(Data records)
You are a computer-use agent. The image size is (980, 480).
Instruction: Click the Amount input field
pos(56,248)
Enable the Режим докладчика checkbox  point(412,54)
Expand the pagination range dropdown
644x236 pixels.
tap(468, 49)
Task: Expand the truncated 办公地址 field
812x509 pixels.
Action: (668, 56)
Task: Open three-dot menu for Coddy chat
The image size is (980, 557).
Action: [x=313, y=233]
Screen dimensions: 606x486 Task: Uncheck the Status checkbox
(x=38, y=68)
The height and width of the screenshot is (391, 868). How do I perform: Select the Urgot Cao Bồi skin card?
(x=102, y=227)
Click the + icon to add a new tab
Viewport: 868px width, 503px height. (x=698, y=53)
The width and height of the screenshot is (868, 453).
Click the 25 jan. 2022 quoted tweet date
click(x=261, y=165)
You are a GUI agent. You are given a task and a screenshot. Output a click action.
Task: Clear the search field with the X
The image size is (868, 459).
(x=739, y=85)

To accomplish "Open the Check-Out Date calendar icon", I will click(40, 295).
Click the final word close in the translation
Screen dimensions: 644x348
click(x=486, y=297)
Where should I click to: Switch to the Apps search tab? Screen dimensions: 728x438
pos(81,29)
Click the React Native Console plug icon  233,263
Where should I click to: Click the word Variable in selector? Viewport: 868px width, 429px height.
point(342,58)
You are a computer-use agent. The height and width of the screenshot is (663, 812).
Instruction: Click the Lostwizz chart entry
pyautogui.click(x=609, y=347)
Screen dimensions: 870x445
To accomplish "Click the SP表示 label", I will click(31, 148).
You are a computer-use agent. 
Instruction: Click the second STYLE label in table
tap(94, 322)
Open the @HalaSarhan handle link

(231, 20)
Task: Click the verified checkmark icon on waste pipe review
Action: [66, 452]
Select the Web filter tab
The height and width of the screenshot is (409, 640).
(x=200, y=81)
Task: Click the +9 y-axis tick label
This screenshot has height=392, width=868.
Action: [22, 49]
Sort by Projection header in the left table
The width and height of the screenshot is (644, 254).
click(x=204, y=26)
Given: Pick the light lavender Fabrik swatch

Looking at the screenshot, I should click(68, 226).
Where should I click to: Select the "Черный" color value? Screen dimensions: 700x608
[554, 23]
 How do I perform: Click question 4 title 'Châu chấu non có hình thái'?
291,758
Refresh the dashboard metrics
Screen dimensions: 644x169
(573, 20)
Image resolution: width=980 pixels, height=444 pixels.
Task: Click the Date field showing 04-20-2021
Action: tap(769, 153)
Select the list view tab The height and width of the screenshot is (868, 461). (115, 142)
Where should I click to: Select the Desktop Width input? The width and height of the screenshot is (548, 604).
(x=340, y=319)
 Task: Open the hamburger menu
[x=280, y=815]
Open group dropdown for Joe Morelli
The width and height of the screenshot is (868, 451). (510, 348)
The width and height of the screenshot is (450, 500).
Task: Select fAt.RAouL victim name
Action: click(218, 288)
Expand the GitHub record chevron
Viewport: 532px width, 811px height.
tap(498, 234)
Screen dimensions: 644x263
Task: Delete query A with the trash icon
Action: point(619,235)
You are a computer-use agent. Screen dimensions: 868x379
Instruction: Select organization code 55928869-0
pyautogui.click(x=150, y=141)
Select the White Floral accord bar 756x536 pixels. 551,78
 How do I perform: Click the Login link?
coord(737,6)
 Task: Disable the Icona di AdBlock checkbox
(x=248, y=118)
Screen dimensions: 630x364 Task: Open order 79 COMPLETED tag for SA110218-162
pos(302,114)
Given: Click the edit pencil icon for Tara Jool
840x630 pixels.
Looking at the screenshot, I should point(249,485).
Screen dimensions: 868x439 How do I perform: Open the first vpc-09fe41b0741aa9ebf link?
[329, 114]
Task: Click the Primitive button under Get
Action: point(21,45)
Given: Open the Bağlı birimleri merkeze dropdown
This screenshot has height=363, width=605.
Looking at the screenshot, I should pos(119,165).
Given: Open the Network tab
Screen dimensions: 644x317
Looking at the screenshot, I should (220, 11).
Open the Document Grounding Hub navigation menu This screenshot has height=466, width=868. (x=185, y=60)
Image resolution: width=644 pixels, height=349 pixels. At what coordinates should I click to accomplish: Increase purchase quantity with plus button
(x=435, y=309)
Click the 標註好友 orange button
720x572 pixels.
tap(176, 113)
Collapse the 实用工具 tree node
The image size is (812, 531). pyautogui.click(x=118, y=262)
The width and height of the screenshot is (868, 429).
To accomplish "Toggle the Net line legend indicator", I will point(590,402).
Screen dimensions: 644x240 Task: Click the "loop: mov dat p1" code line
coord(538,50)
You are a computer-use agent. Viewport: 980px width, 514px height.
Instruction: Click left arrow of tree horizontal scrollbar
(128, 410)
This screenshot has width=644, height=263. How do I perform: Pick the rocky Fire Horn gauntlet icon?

- Problem statement -
Copy out the entries. Leave every line exactly as it is.

- Exercise answer -
You are a computer-use agent. The image size is (980, 480).
Instruction: Click the Amount input field
pos(56,248)
Enable the Режим докладчика checkbox  point(412,54)
Expand the pagination range dropdown
644x236 pixels.
tap(468, 49)
Task: Expand the truncated 办公地址 field
812x509 pixels.
Action: (668, 56)
Task: Open three-dot menu for Coddy chat
The image size is (980, 557).
Action: [x=313, y=233]
Screen dimensions: 606x486 Task: Uncheck the Status checkbox
(x=38, y=68)
The height and width of the screenshot is (391, 868). How do I perform: Select the Urgot Cao Bồi skin card?
(x=102, y=227)
Click the + icon to add a new tab
Viewport: 868px width, 503px height. (x=698, y=53)
The width and height of the screenshot is (868, 453).
Click the 25 jan. 2022 quoted tweet date
click(x=261, y=165)
You are a GUI agent. You are given a task and a screenshot. Output a click action.
Task: Clear the search field with the X
The image size is (868, 459).
(x=739, y=85)

To accomplish "Open the Check-Out Date calendar icon", I will click(40, 295).
Click the final word close in the translation
Screen dimensions: 644x348
click(x=486, y=297)
Where should I click to: Switch to the Apps search tab? Screen dimensions: 728x438
pos(81,29)
Click the React Native Console plug icon  233,263
Where should I click to: Click the word Variable in selector? Viewport: 868px width, 429px height.
point(342,58)
You are a computer-use agent. The height and width of the screenshot is (663, 812).
Instruction: Click the Lostwizz chart entry
pyautogui.click(x=609, y=347)
Screen dimensions: 870x445
To accomplish "Click the SP表示 label", I will click(31, 148).
You are a computer-use agent. 
Instruction: Click the second STYLE label in table
tap(94, 322)
Open the @HalaSarhan handle link

(231, 20)
Task: Click the verified checkmark icon on waste pipe review
Action: [66, 452]
Select the Web filter tab
The height and width of the screenshot is (409, 640).
(x=200, y=81)
Task: Click the +9 y-axis tick label
This screenshot has height=392, width=868.
Action: [22, 49]
Sort by Projection header in the left table
The width and height of the screenshot is (644, 254).
click(x=204, y=26)
Given: Pick the light lavender Fabrik swatch

Looking at the screenshot, I should click(68, 226).
Where should I click to: Select the "Черный" color value? Screen dimensions: 700x608
[554, 23]
 How do I perform: Click question 4 title 'Châu chấu non có hình thái'?
291,758
Refresh the dashboard metrics
Screen dimensions: 644x169
(573, 20)
Image resolution: width=980 pixels, height=444 pixels.
Task: Click the Date field showing 04-20-2021
Action: tap(769, 153)
Select the list view tab The height and width of the screenshot is (868, 461). (115, 142)
Where should I click to: Select the Desktop Width input? The width and height of the screenshot is (548, 604).
(x=340, y=319)
 Task: Open the hamburger menu
[x=280, y=815]
Open group dropdown for Joe Morelli
The width and height of the screenshot is (868, 451). (510, 348)
The width and height of the screenshot is (450, 500).
Task: Select fAt.RAouL victim name
Action: click(218, 288)
Expand the GitHub record chevron
Viewport: 532px width, 811px height.
tap(498, 234)
Screen dimensions: 644x263
Task: Delete query A with the trash icon
Action: point(619,235)
You are a computer-use agent. Screen dimensions: 868x379
Instruction: Select organization code 55928869-0
pyautogui.click(x=150, y=141)
Select the White Floral accord bar 756x536 pixels. 551,78
 How do I perform: Click the Login link?
coord(737,6)
 Task: Disable the Icona di AdBlock checkbox
(x=248, y=118)
Screen dimensions: 630x364 Task: Open order 79 COMPLETED tag for SA110218-162
pos(302,114)
Given: Click the edit pencil icon for Tara Jool
840x630 pixels.
Looking at the screenshot, I should point(249,485).
Screen dimensions: 868x439 How do I perform: Open the first vpc-09fe41b0741aa9ebf link?
[329, 114]
Task: Click the Primitive button under Get
Action: point(21,45)
Given: Open the Bağlı birimleri merkeze dropdown
This screenshot has height=363, width=605.
Looking at the screenshot, I should pos(119,165).
Given: Open the Network tab
Screen dimensions: 644x317
Looking at the screenshot, I should (220, 11).
Open the Document Grounding Hub navigation menu This screenshot has height=466, width=868. (x=185, y=60)
Image resolution: width=644 pixels, height=349 pixels. At what coordinates should I click to accomplish: Increase purchase quantity with plus button
(x=435, y=309)
Click the 標註好友 orange button
720x572 pixels.
tap(176, 113)
Collapse the 实用工具 tree node
The image size is (812, 531). pyautogui.click(x=118, y=262)
The width and height of the screenshot is (868, 429).
To accomplish "Toggle the Net line legend indicator", I will point(590,402).
Screen dimensions: 644x240 Task: Click the "loop: mov dat p1" code line
coord(538,50)
You are a computer-use agent. Viewport: 980px width, 514px height.
Instruction: Click left arrow of tree horizontal scrollbar
(128, 410)
This screenshot has width=644, height=263. How do I perform: Pick the rocky Fire Horn gauntlet icon?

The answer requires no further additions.